Bambino, bambina, Israele agisce così: immaginati pronto per il pranzo, hai molta fame e nel momento in cui mamma o babbo, la zia o un vicino di casa arrivano da te con un piatto di pasta al pomodoro, ci fosse qualcuno che dice loro: “Non si può, non è sicuro. Potrebbe mangiarle qualcun altro. Dallo a me quel piatto che glielo porto io”. E con la minaccia delle armi, tante armi, Israele si prende il piatto di pasta e lo butta via. Oppure te lo consegna e mentre mangi spara un po’ intorno a te e ogni tanto ti colpisce.
Bambino, bambina, noi oggi su queste barche siamo quelli che portano il piatto di pasta, diversi sughi e molti medicinali a chi oggi ha fame.
Ti diranno che siamo in vacanza e non è vero.
Ti diranno che siamo velleitari, inutili, sciocchi, utopici, e avranno invece un po’ di ragione. Perché le possibilità di riuscita di questa missione umanitaria, sono pochissime. L'esercito israeliano quasi sicuramente ci fermerà prima. Ma ti dico anche un’altra cosa: non sarà stato inutile perché avremo comunque tracciato una via, mostrato che scendere in piazza e per mare ha ancora un senso quando riesce ad aggregare persone intorno a un’idea. E che questa è un'idea giusta: aprire un varco, rompere un assedio. E che gli equilibri si possono cambiare solo così, facendo cose e costringendo i Governi a smettere d’ignorare il primo genocidio in diretta social.
Bambino, bambina, ti racconto questo.
Io sono il padre di due ragazze, una ha appena compiuto dieci anni e l’altra tredici, li ha compiuti questa settimana e oggi – domenica – mi ha mandato le foto della caccia al tesoro che sta preparando per i festeggiamenti di oggi pomeriggio, con le sue amiche. Avrei dovuto preparargliela io la caccia al tesoro, e invece oggi sono su una barca in direzione Gaza, con un po’ di mal di mare e la voglia di raccontare il mondo che cambia, trovando le parole adatte ogni giorno, per aiutarlo a cambiare davvero.
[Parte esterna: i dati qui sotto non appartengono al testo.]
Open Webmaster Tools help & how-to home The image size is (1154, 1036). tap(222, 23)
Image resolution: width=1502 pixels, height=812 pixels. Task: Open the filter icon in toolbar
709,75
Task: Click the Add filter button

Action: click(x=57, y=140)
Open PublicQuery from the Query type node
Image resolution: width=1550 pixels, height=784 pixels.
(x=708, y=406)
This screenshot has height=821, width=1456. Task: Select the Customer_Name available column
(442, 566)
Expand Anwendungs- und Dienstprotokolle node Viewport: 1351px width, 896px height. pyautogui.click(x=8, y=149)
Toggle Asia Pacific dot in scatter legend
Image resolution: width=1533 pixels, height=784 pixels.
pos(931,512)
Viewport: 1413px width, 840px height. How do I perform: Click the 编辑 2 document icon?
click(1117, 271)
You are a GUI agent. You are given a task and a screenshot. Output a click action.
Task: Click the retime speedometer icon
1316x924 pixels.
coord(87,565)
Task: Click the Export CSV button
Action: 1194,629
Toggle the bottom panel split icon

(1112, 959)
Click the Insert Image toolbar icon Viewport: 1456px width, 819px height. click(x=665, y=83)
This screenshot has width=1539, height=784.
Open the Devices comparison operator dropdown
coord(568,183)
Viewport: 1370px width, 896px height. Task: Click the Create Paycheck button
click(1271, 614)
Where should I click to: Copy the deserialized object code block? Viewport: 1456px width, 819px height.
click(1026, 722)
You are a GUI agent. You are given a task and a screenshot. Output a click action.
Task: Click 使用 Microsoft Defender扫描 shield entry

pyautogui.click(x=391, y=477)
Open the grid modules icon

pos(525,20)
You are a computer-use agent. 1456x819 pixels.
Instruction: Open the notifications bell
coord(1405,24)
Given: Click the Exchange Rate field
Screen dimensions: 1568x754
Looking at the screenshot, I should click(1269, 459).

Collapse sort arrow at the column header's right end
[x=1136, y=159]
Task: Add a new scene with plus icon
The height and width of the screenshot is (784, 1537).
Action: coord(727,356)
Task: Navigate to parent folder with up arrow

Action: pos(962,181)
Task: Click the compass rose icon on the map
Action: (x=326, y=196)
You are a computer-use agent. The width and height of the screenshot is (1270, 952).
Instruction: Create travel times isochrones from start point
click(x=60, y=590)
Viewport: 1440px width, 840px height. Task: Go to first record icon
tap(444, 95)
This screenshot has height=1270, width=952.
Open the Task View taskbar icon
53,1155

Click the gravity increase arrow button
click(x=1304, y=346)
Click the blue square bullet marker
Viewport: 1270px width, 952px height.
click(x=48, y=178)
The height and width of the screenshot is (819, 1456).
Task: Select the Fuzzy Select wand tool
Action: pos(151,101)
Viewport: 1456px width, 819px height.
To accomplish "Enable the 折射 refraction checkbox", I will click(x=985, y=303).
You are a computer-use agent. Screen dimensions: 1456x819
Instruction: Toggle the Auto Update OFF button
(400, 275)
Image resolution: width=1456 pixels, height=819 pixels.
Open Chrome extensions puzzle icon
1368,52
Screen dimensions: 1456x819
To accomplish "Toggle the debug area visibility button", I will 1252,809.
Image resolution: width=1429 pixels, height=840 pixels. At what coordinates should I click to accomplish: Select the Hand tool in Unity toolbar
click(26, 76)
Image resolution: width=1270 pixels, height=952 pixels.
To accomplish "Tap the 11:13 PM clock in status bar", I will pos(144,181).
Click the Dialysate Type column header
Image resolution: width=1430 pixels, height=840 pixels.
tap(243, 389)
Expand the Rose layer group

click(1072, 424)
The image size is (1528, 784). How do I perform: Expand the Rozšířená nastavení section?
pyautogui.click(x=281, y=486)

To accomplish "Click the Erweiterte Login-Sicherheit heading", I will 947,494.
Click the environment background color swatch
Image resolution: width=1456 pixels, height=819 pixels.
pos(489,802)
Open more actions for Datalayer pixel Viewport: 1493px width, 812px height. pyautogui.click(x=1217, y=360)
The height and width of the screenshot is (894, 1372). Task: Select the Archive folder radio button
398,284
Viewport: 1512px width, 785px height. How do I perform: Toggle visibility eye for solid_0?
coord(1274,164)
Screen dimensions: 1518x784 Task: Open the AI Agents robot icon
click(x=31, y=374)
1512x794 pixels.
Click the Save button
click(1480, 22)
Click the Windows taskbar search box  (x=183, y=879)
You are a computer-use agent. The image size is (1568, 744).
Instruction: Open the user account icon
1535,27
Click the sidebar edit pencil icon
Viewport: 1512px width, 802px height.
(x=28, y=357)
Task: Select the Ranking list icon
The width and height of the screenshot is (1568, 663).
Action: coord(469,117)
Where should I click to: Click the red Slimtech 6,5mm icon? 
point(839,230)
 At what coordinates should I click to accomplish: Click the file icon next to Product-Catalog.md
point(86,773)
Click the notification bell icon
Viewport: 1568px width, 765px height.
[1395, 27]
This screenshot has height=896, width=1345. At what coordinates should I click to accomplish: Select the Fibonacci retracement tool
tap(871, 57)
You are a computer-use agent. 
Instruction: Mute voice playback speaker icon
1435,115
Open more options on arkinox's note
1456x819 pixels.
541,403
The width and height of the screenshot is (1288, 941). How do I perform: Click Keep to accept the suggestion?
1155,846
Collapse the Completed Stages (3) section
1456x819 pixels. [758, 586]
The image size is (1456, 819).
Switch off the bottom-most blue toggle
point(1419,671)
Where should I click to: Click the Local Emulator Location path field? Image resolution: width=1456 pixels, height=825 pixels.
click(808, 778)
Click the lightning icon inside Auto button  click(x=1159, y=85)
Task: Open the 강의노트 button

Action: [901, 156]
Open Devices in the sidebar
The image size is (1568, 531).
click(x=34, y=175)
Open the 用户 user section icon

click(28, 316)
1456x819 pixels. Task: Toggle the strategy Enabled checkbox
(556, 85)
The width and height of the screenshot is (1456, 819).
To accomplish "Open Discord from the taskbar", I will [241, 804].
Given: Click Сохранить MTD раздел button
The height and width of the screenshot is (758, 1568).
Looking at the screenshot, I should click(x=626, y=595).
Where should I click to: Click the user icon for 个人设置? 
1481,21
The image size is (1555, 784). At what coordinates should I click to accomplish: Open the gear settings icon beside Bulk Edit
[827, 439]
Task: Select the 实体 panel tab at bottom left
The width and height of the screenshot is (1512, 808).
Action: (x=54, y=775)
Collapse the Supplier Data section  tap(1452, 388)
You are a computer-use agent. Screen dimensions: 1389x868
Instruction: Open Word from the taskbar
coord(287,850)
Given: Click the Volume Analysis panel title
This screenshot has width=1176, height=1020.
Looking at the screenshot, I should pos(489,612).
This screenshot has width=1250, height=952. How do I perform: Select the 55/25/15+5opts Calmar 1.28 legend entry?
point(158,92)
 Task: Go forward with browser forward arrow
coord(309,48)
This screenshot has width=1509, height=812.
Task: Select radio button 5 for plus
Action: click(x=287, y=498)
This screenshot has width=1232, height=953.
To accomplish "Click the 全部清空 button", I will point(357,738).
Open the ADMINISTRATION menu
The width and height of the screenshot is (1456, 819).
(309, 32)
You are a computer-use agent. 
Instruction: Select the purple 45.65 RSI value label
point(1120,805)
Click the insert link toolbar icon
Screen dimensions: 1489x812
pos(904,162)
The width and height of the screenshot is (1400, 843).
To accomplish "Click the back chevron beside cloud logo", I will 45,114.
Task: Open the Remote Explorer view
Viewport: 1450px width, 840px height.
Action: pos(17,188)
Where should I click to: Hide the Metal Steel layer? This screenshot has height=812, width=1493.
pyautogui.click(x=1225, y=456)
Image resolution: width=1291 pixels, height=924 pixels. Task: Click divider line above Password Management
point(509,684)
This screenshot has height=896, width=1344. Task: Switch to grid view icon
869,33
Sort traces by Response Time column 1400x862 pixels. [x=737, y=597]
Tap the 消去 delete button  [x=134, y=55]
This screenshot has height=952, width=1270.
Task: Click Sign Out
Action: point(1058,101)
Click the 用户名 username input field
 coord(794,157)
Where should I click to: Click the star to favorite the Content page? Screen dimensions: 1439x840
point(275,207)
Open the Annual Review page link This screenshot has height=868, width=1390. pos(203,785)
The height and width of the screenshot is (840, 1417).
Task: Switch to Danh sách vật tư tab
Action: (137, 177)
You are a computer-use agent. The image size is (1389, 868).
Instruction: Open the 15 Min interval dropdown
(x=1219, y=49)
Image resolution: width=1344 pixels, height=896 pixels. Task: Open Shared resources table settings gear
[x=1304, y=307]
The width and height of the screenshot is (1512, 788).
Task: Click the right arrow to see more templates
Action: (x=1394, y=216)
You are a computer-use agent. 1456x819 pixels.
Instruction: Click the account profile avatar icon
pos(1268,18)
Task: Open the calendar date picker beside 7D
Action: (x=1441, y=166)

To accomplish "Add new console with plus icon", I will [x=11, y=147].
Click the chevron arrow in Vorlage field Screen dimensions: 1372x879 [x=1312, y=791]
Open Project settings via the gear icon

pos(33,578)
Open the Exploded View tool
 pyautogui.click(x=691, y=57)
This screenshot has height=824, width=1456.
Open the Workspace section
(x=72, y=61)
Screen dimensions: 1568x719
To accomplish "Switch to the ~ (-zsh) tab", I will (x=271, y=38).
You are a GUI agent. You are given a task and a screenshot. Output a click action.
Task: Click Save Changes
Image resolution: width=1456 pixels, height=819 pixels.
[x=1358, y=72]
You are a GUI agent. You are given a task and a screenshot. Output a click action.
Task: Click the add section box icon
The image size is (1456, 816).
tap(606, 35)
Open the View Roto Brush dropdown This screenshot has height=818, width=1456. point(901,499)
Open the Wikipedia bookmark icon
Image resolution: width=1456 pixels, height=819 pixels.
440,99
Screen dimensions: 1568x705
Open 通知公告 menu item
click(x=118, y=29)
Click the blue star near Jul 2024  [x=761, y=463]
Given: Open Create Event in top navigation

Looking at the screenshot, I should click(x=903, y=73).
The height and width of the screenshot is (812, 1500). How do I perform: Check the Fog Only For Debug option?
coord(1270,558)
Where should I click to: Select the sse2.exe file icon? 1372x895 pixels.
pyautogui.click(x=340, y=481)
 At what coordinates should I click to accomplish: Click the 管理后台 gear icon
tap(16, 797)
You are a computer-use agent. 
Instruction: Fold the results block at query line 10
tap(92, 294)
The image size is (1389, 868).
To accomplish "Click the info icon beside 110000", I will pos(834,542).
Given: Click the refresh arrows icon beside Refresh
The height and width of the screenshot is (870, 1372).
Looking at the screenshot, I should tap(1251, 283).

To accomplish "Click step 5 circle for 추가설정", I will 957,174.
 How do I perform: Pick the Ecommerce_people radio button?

Bambina, bambino, mi sa che mi hai scoperto. Sto scrivendo a te pensando alle figlie mie, e non è così strano: io credo che tutte le bambine del mondo, tutti i bambini, debbano avere gli stessi diritti. Palestinesi, israeliani, italiani, ovunque si siano trovati a nascere, con un passaporto oppure con un altro. Tutti i bambini devono avere diritto di andare a scuola, come te. Mangiare come fai tu. Giocare ed essere felici, che per noi è importante e non è un'appendice.
La Flotilla è un canto intonato in mezzo a note stonate. Non siamo dissidenti, o disobbedienti. Siamo obbedientissimi alle leggi della comunità umana: dare da mangiare a chi ha fame e da bere a chi ha sete. Non sono slogan di un centro sociale, sono i principi di chi crede nelle parole e nelle azioni, e pensa che queste debbano viaggiare insieme.
Bambino, bambina, non ti ho detto tutto. Non ti ho raccontato delle azioni di guerra, dei bombardamenti e dei droni, delle immagini strazianti che girano, perché per spiegare quelle azioni non ho parole adatte per te, bambino, ma neanche per un adulto. Non so spiegarlo neanche a me stesso.
Poco forse so, ma quel poco lo racconto. Perché ricorda sempre: "Qualunque cosa si dica in giro, parole e idee possono cambiare il mondo!" come diceva il professor John Keating, alias Robin Williams ne L'attimo Fuggente, un film che dovresti vedere perché non è soltanto un film, e ha segnato i sognatori e le sognatrici della mia generazione.